→ **TASK TO CARRY OUT**
Write out each record exactly and skip every image.
*** DATA FOR REVIEW ***
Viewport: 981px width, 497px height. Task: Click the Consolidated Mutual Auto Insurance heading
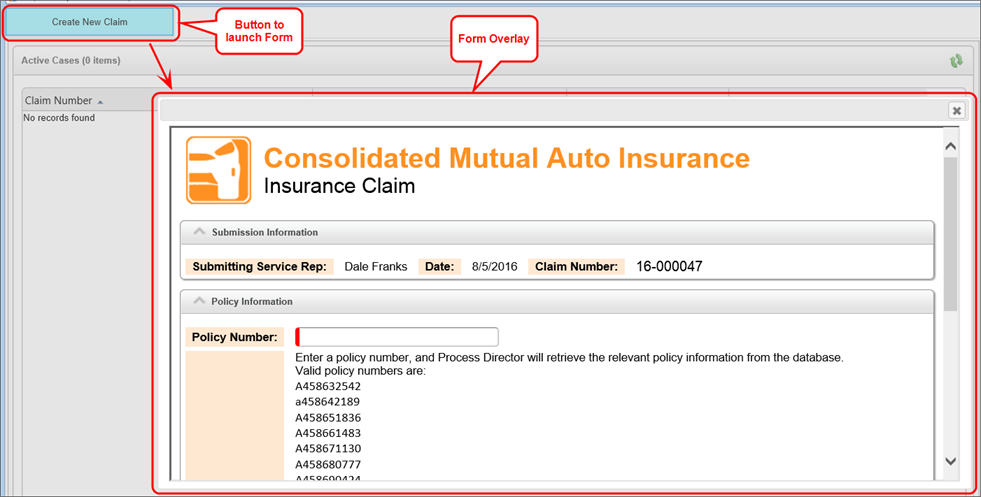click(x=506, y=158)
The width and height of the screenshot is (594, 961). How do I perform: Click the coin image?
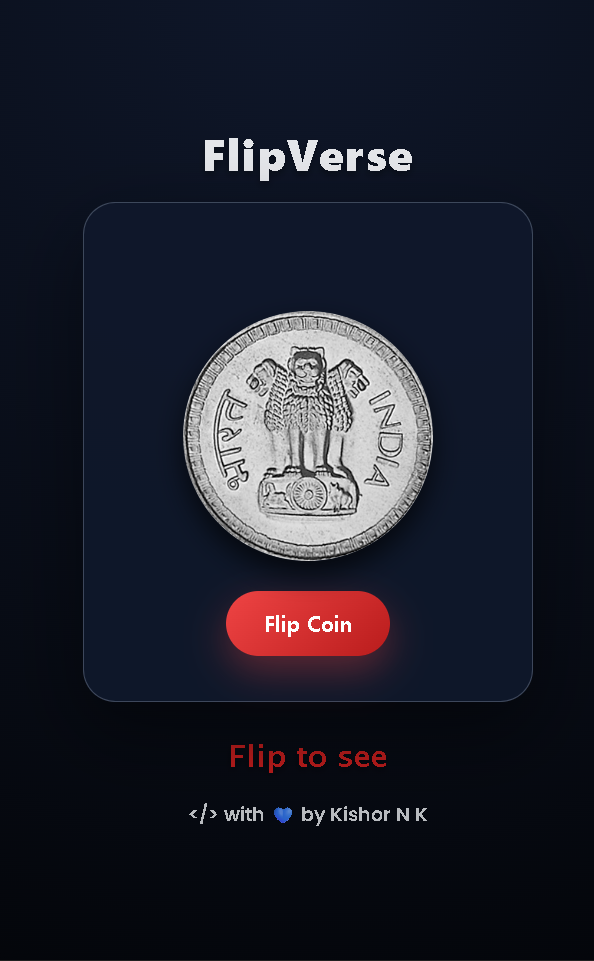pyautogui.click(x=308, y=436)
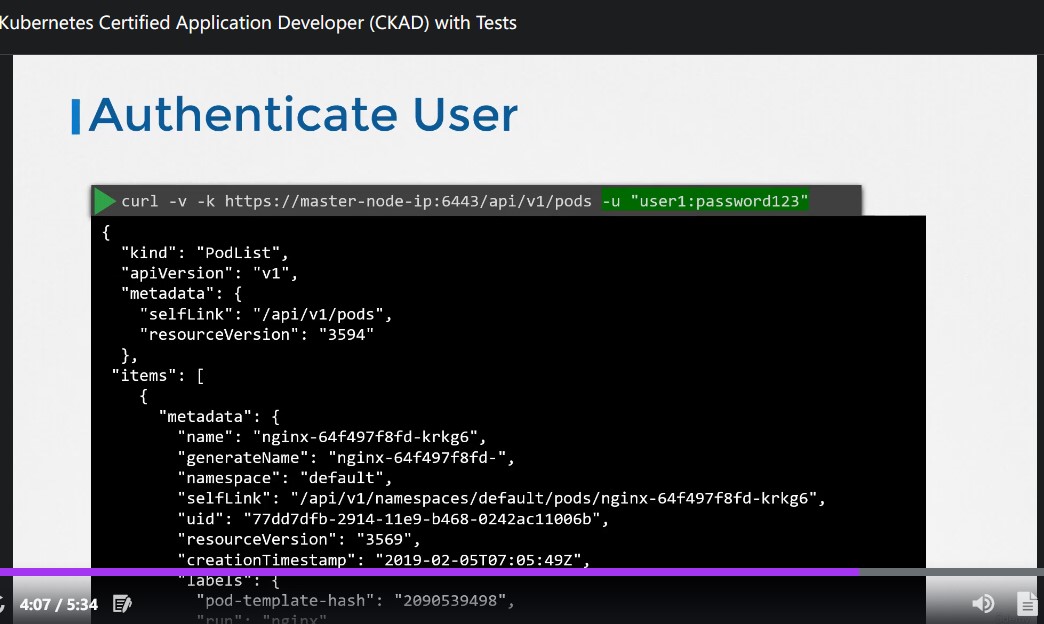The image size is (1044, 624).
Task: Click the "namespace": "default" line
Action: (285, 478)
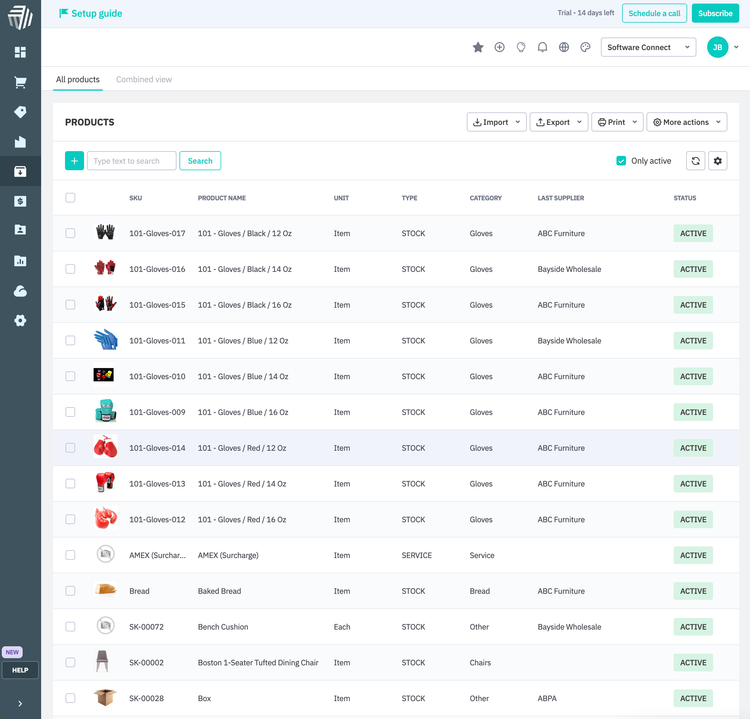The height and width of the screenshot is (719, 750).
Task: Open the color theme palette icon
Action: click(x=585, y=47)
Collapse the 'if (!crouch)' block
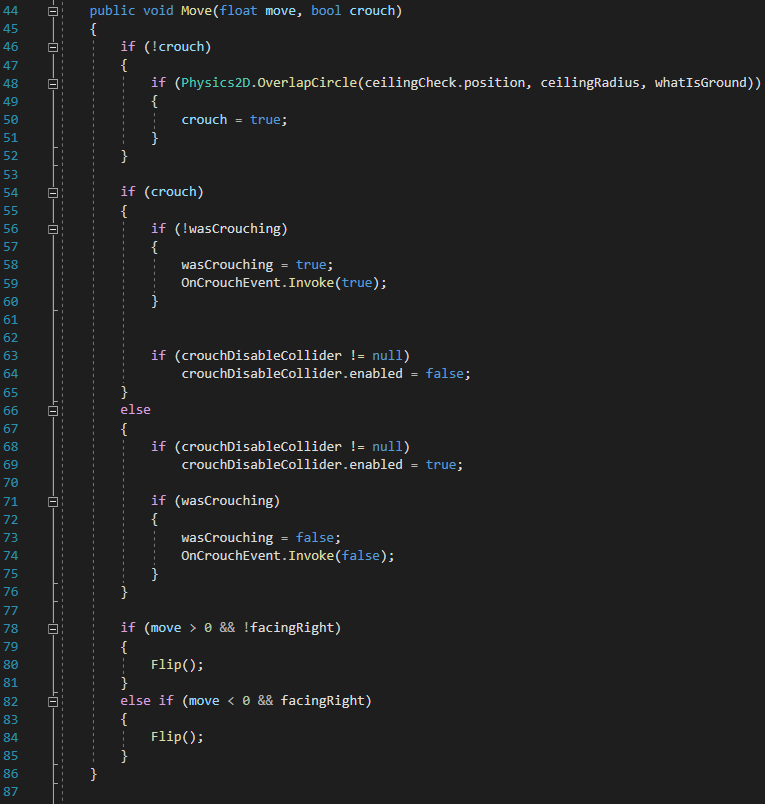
*** End of DATA FOR REVIEW ***
→ **COMPLETED EXERCISE**
Viewport: 981px width, 497px height. Task: Click the Consolidated Mutual Auto Insurance heading
click(x=506, y=158)
The width and height of the screenshot is (594, 961). How do I perform: Click the coin image?
pyautogui.click(x=308, y=436)
The image size is (1044, 624).
Task: Click the "namespace": "default" line
Action: (285, 478)
The height and width of the screenshot is (719, 750).
Task: Open the color theme palette icon
Action: click(x=585, y=47)
Collapse the 'if (!crouch)' block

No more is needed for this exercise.